▼

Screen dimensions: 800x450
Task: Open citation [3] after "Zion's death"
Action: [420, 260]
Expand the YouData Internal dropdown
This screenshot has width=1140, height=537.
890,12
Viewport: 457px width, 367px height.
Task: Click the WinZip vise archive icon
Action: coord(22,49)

▲
▼

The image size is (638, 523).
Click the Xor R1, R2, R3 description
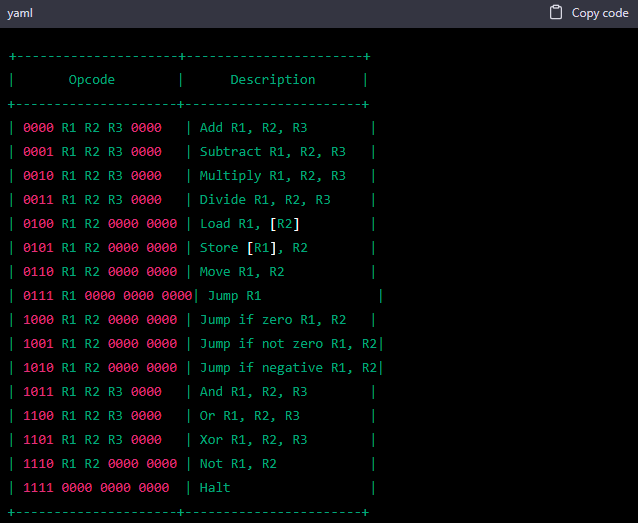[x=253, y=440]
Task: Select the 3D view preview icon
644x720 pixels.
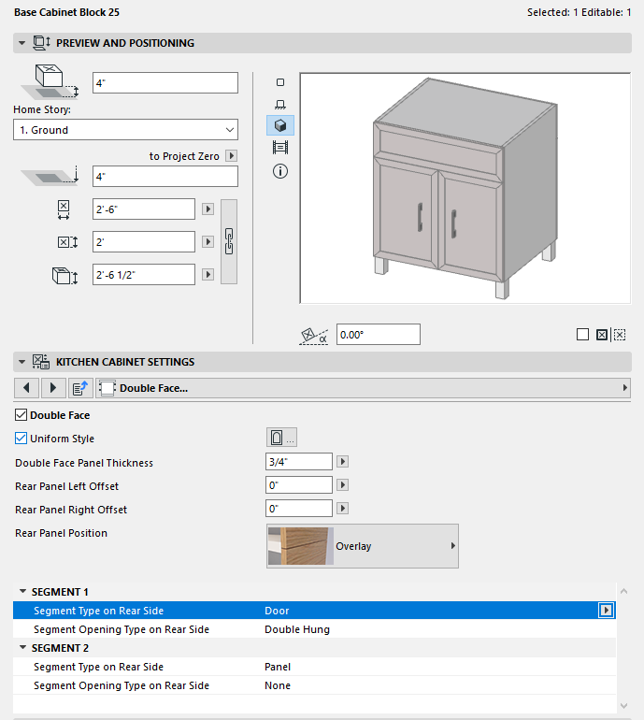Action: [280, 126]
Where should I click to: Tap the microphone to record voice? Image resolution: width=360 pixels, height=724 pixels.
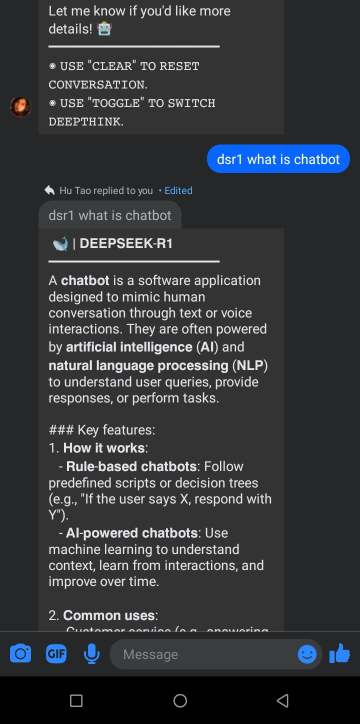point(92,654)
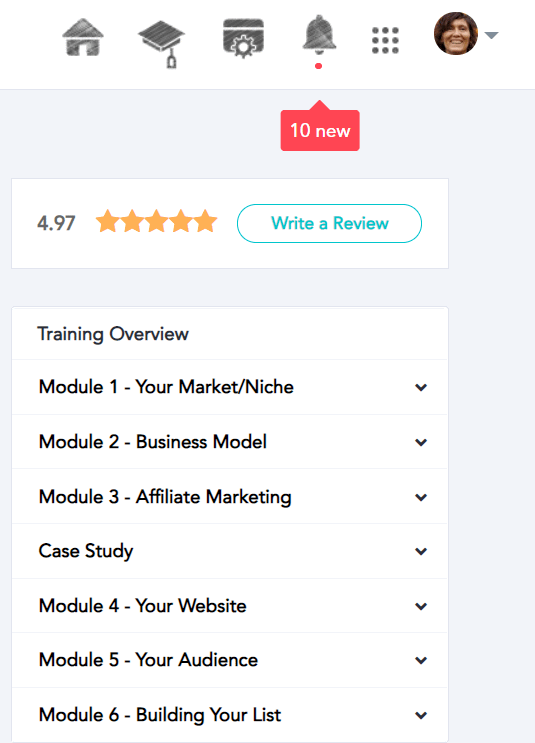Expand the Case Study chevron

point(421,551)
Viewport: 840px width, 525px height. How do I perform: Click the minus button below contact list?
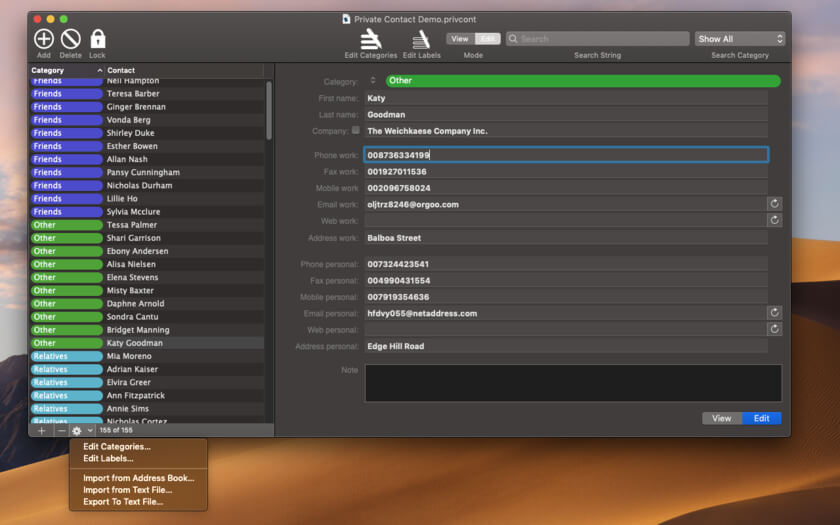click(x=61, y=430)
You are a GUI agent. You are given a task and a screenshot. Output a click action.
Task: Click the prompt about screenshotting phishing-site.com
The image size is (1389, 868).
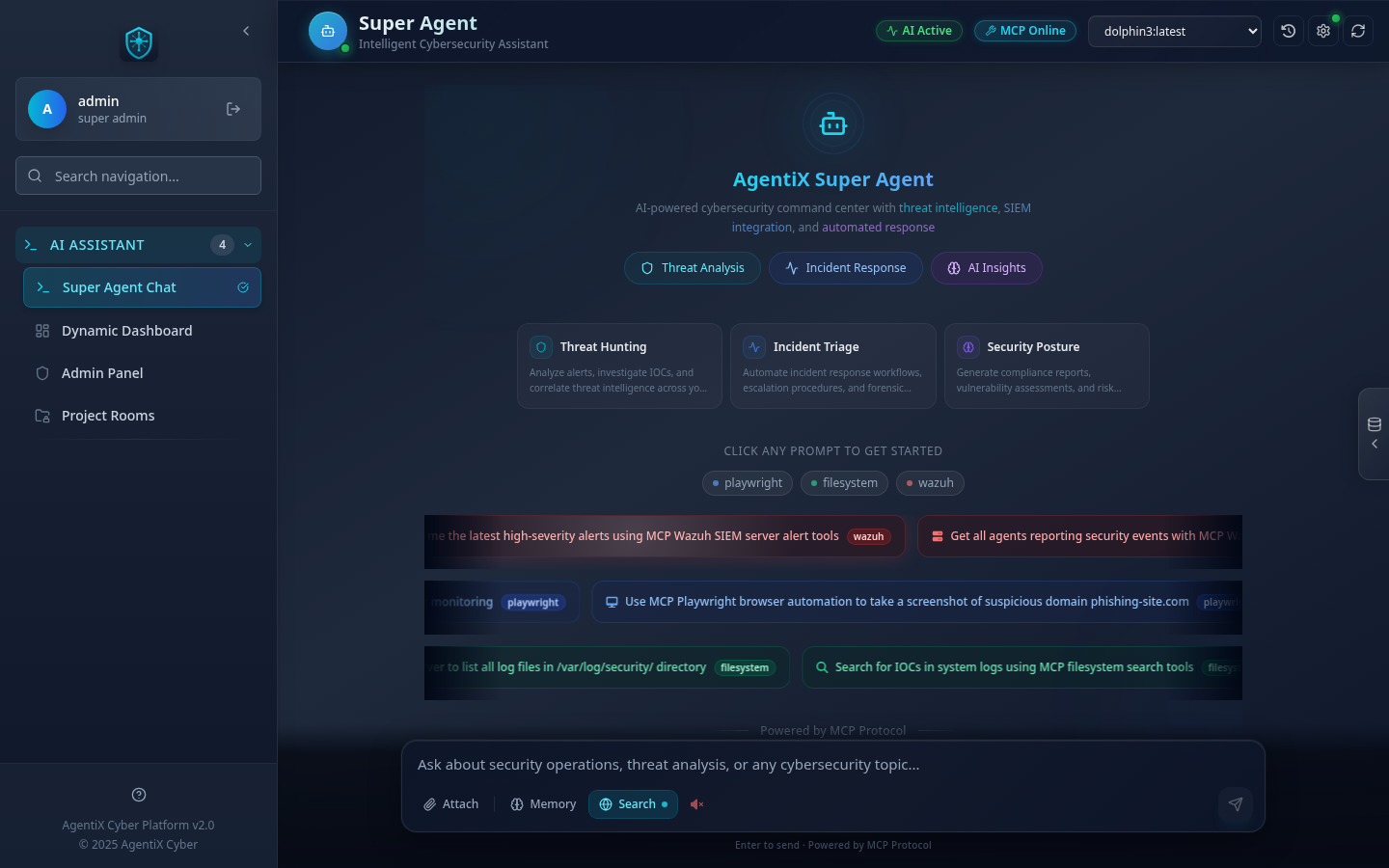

▲

--- Task goal ---
Check each line above for the word "size", and copy the lines where it appears.

--- Expected answer ---
The image size is (638, 523).
The image size is (1389, 868).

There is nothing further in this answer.